Back in the 1960’s, I was working for Bernie at the Fred’k H. Sprague Co., Inc., otherwise known as Hunter Sportswear. The company manufactured ladies casual clothing: Bermuda shorts, slacks, pedal pushers, culottes, skirts and the like. We sold them throughout the country at such large department stores as Macy’s, Filene’s, Gimbels’s, Rich’s of Atlanta, and a number of ladies specialty shops, such as Casual Corner. We had a factory store that was always busy. It was a good business, and I often accompanied Bernie to New York City where we maintained a sales office in the midst of the garment district.

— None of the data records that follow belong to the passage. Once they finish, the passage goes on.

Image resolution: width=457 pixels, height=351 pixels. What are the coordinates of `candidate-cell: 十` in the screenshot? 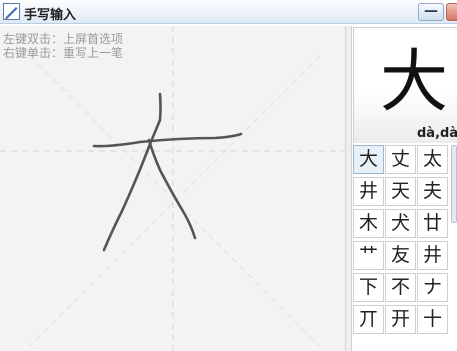 It's located at (432, 320).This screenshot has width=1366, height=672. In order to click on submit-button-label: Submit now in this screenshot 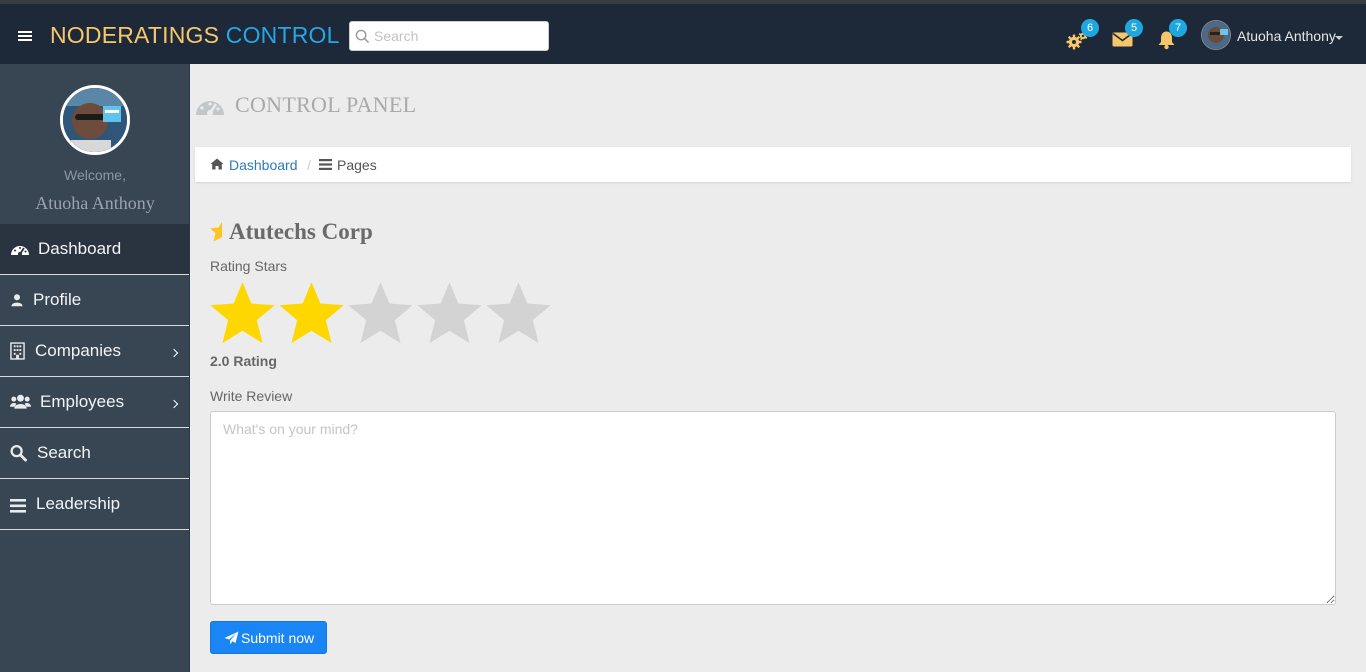, I will do `click(278, 638)`.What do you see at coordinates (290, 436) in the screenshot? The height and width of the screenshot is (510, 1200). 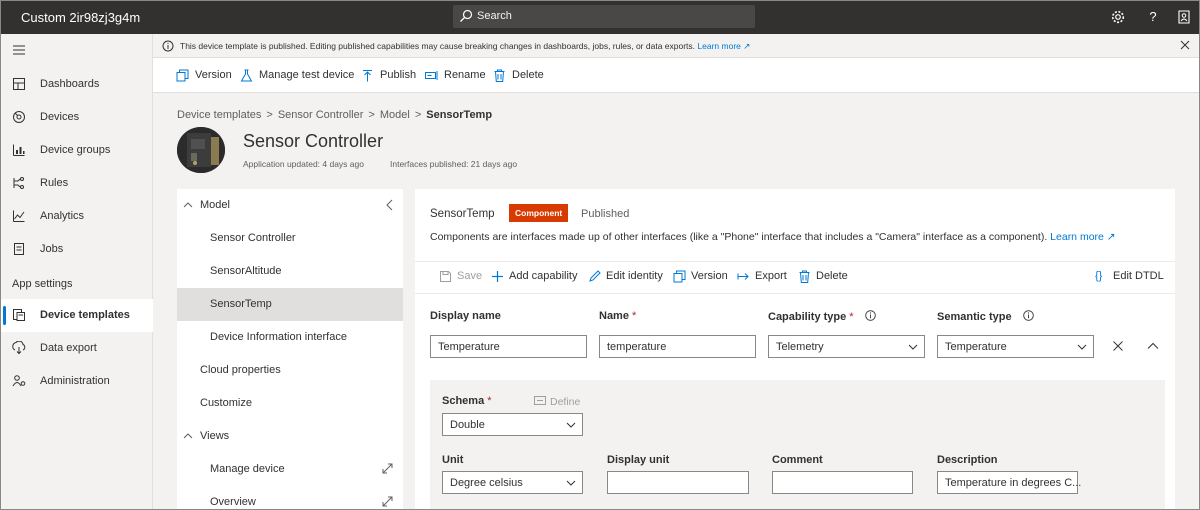 I see `tree-item-views: Views` at bounding box center [290, 436].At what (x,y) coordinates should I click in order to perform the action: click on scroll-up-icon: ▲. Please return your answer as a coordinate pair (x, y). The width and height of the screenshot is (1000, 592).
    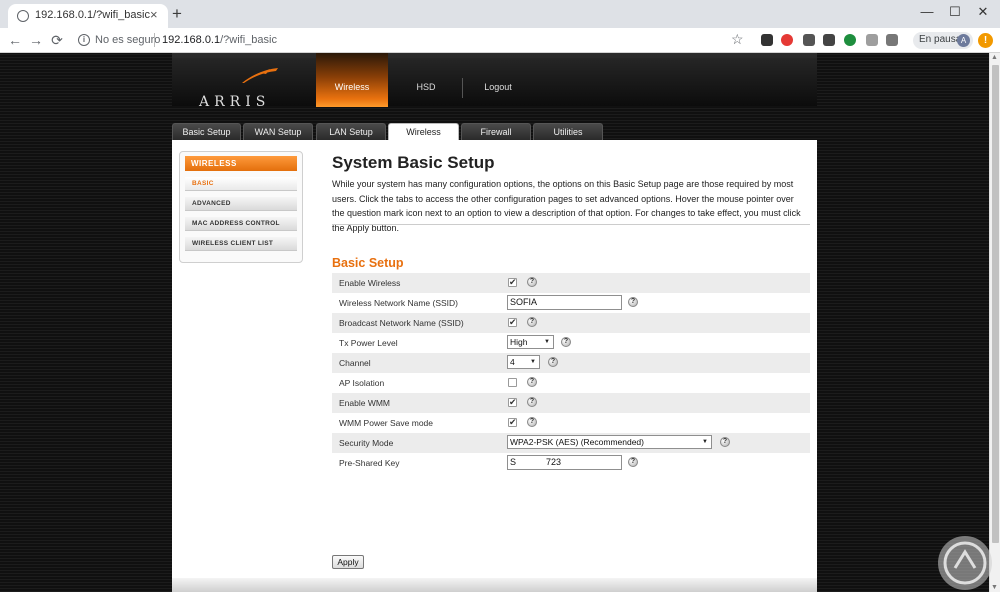
    Looking at the image, I should click on (994, 58).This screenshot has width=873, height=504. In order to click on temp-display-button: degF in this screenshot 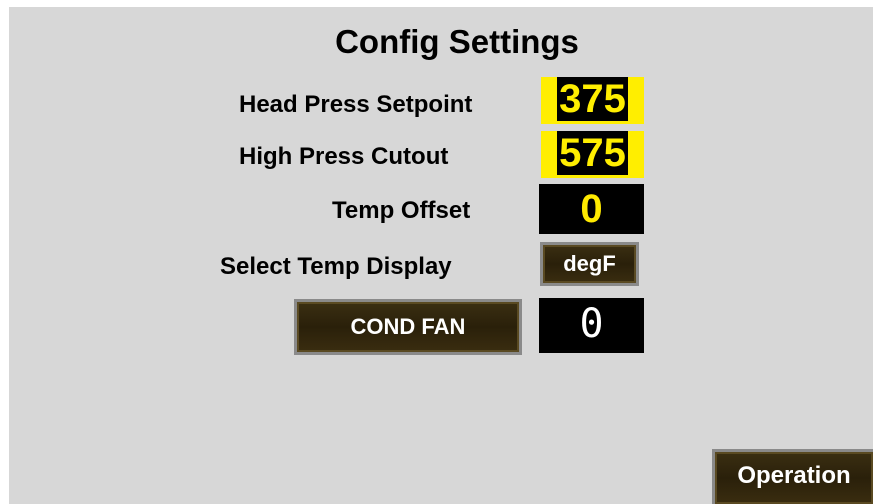, I will do `click(590, 264)`.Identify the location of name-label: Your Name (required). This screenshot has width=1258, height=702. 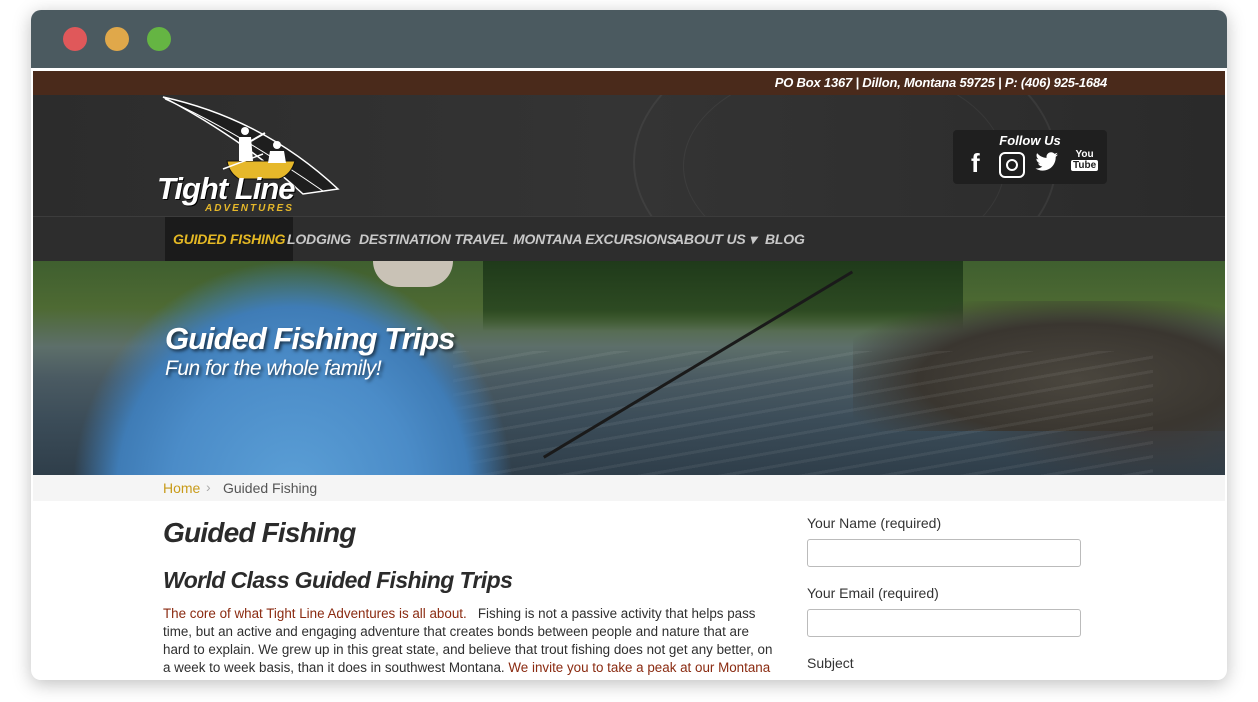
(874, 523).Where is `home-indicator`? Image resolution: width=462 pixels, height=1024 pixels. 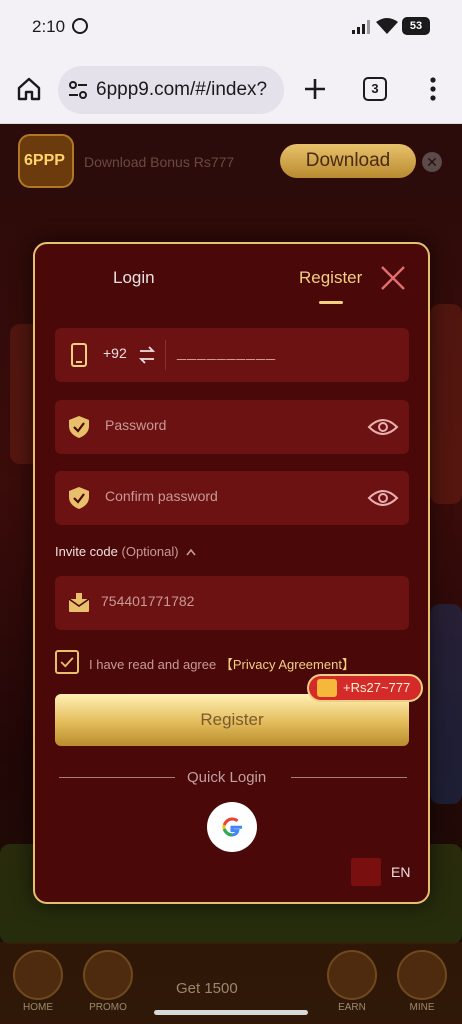
home-indicator is located at coordinates (231, 1012).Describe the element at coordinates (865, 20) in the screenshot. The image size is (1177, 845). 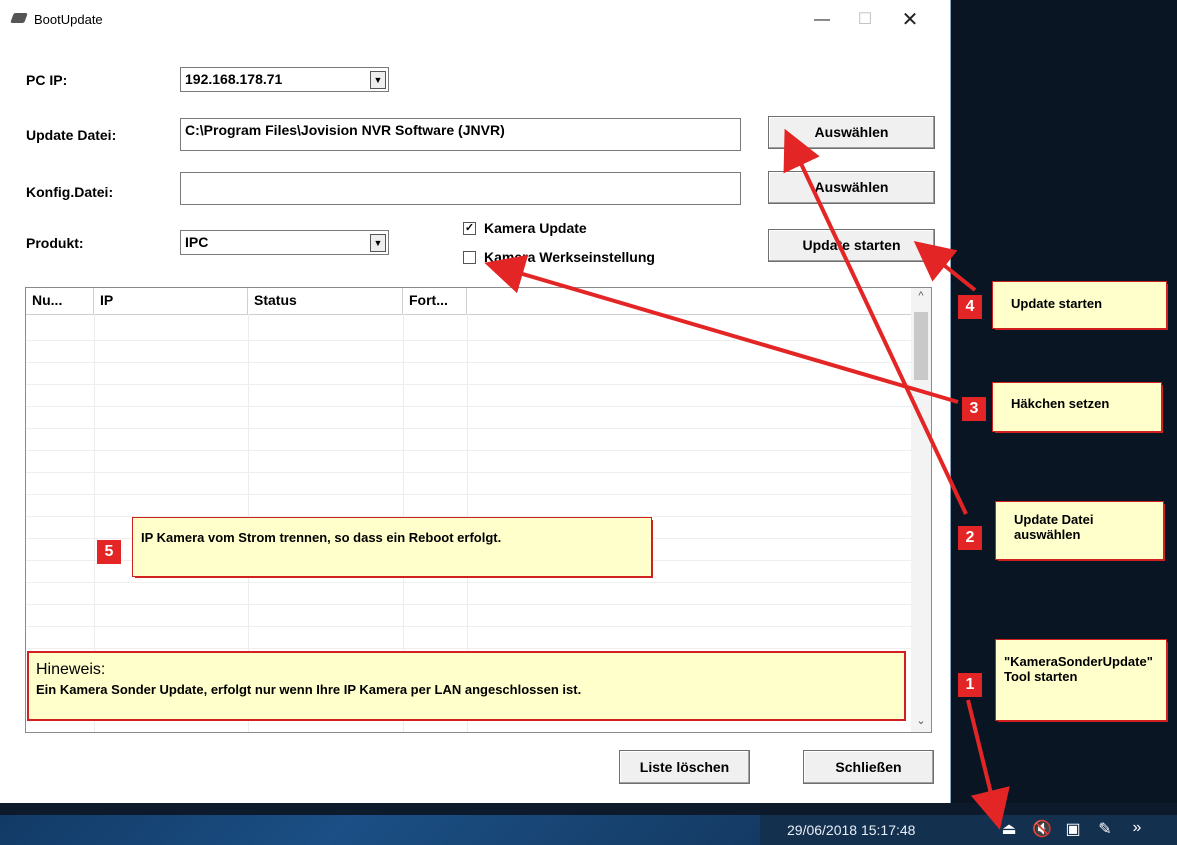
I see `maximize-button: ☐` at that location.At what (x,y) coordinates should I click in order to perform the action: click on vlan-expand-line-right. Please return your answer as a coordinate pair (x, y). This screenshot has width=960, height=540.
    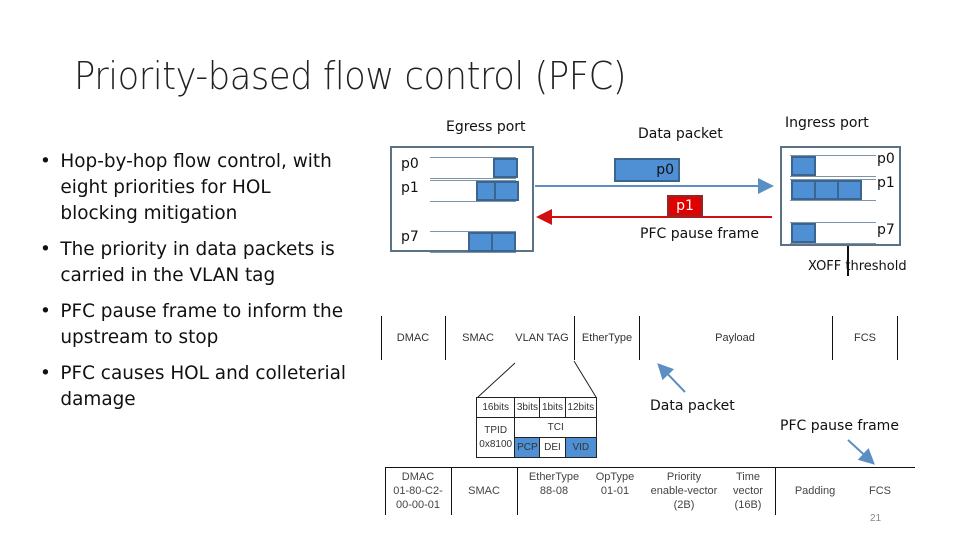
    Looking at the image, I should click on (585, 379).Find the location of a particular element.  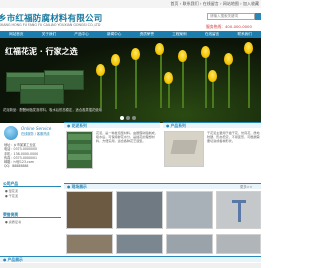

bottom-section-header is located at coordinates (130, 259).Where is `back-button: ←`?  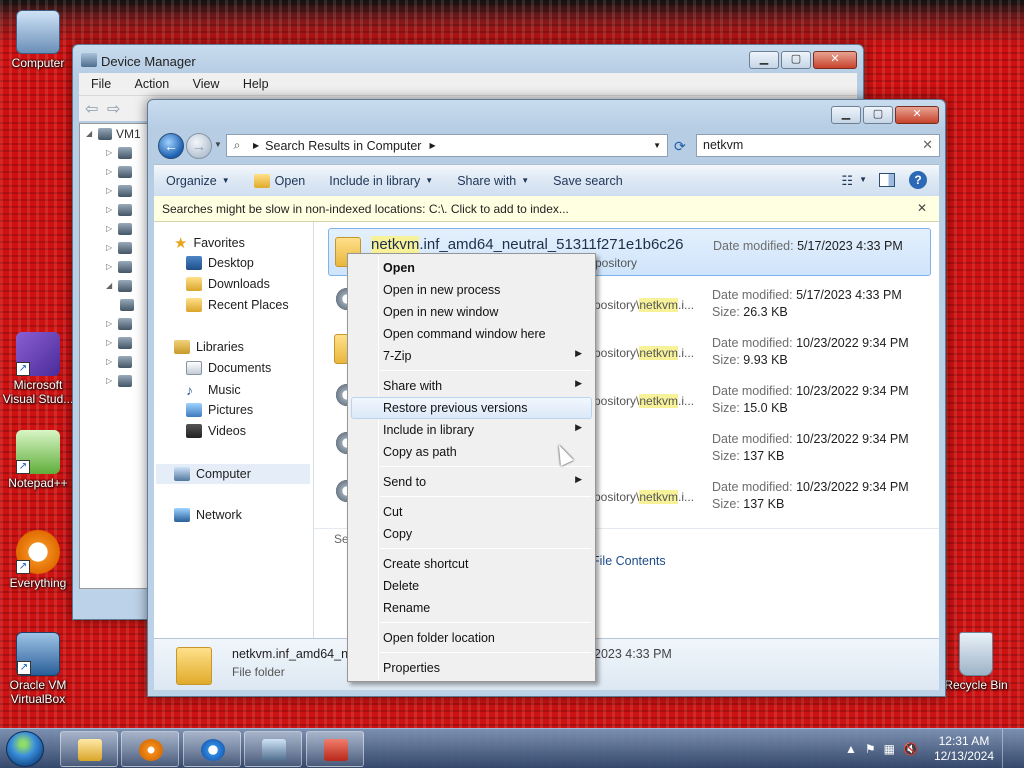 back-button: ← is located at coordinates (171, 146).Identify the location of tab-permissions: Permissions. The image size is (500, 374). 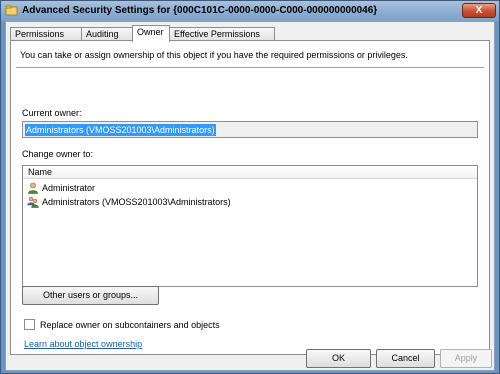
(46, 34). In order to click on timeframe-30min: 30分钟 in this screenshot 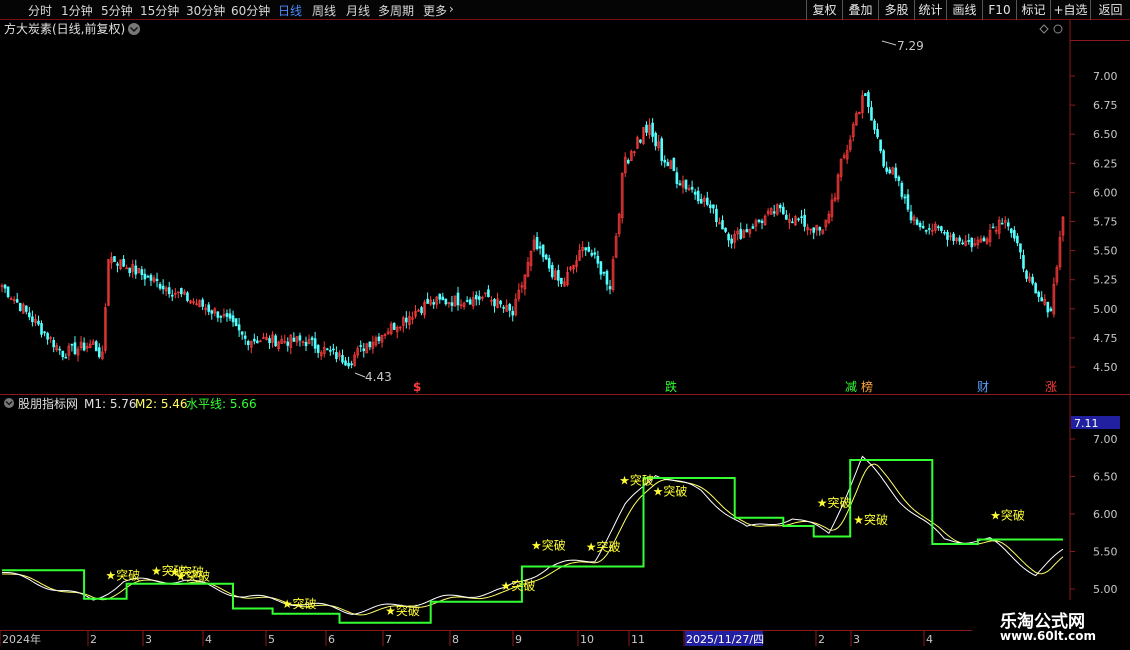, I will do `click(206, 10)`.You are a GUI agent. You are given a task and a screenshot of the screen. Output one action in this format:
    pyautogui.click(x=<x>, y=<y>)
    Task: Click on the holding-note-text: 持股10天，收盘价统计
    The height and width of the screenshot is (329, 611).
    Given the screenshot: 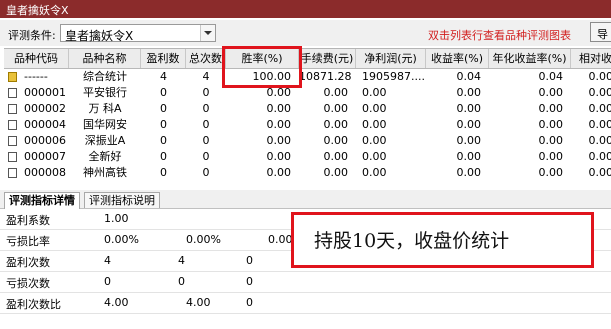 What is the action you would take?
    pyautogui.click(x=412, y=241)
    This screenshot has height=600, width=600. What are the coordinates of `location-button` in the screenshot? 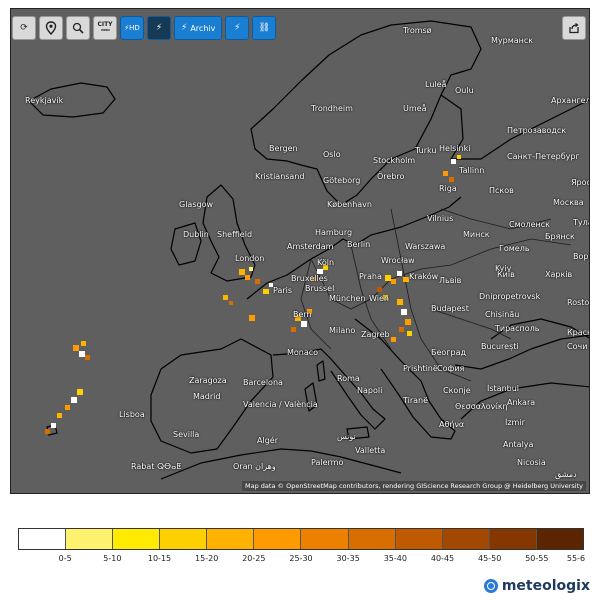 It's located at (51, 28).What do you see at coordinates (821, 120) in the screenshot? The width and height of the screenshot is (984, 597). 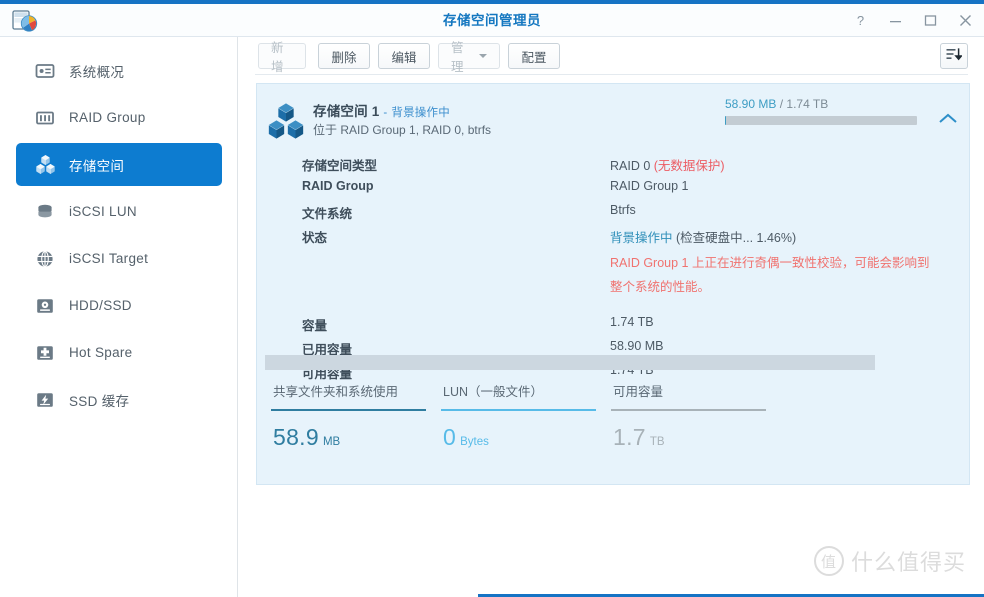 I see `capacity-progress-bar` at bounding box center [821, 120].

I learned a lot about business, and life, from Bernie and his associates. It was a highly competitive, even cutthroat, industry and Bernie taught me to be on guard at all times. For example, if you were sitting in the reception area of an important buyer, in the prestigious offices of the Empire State Building, along with your competitors, don’t ever leave your samples behind while you visit the restroom. It was a right of passage that someone would take a sharp blade and cut along the seam of your sample Bermuda shorts. Then, when your time with the buyer came, and she put her hands inside the waistband to snap them open, the seams would give and the pants would come apart in her hands. She’d throw them back at you and say, “Get this junk out of my office.”
Another time, Bernie warned me about the sales experts who visited the manufacturers having a slow season. Looking at the heaps of unsold garments, they’d say, “Here’s the deal: I’ll sell all these for you in return for a 20% commission, payable in cash, upon shipment to the customer. I only sell to the best name, big department stores. They’ll even pick-up, in their own trucks.” The desperate manufacturer might accept the deal. Within a day or two, trucks from the big name stores would arrive, load up all the merchandise, sign for it, and be on their way. The “expert” would be there to collect his cash commission, shake hands, and be gone.
One to two months later, the trucks would come rolling back to the manufacturer, carrying most of the same merchandise. It turned out the “expert” had indeed sold them to the prime stores, but on consignment. He had told them: “There’s no obligation: Sell what you can in the next 60 days, and ship the rest back to the factory, at no charge.” The manufacturer would be out the 20% commission, out the fresh garments he had shipped, and too often, out of business.
Bernie deserves a book of his own, for him and for his stories, but I always remember one piece of advice he gave that stuck with me all these years. We were having a meeting with an important client, and I was presenting the spring line. The client had asked me to bring along a model or two so she could see how the clothes looked on a real person and not just on a dress hanger or a mannequin. I failed to do that. When she asked where the models were, I honestly replied: “I forgot.”
The showing went on, but we didn’t get the big order.
On the way home, Bernie said to me: “If you make a mistake, don’t ever try to get out of it by saying ‘I forgot.'”
“Why?” I asked.
“Because,” said Bernie, “‘I forgot’ isn’t a reason, it’s an excuse. When you say ‘I forgot’ some people hear you saying ‘Whatever you wanted wasn’t important enough for me to remember it, or to write it down.’ They take that as an insult. You put them down and offended their dignity. There’s a price to be paid for that.”
Not another word was said on the subject. The next day, I bought a pocket Day-Timer in which I wrote down everything I had to do, and everyplace I had to be. I still use it today. It’s even more helpful as you get older.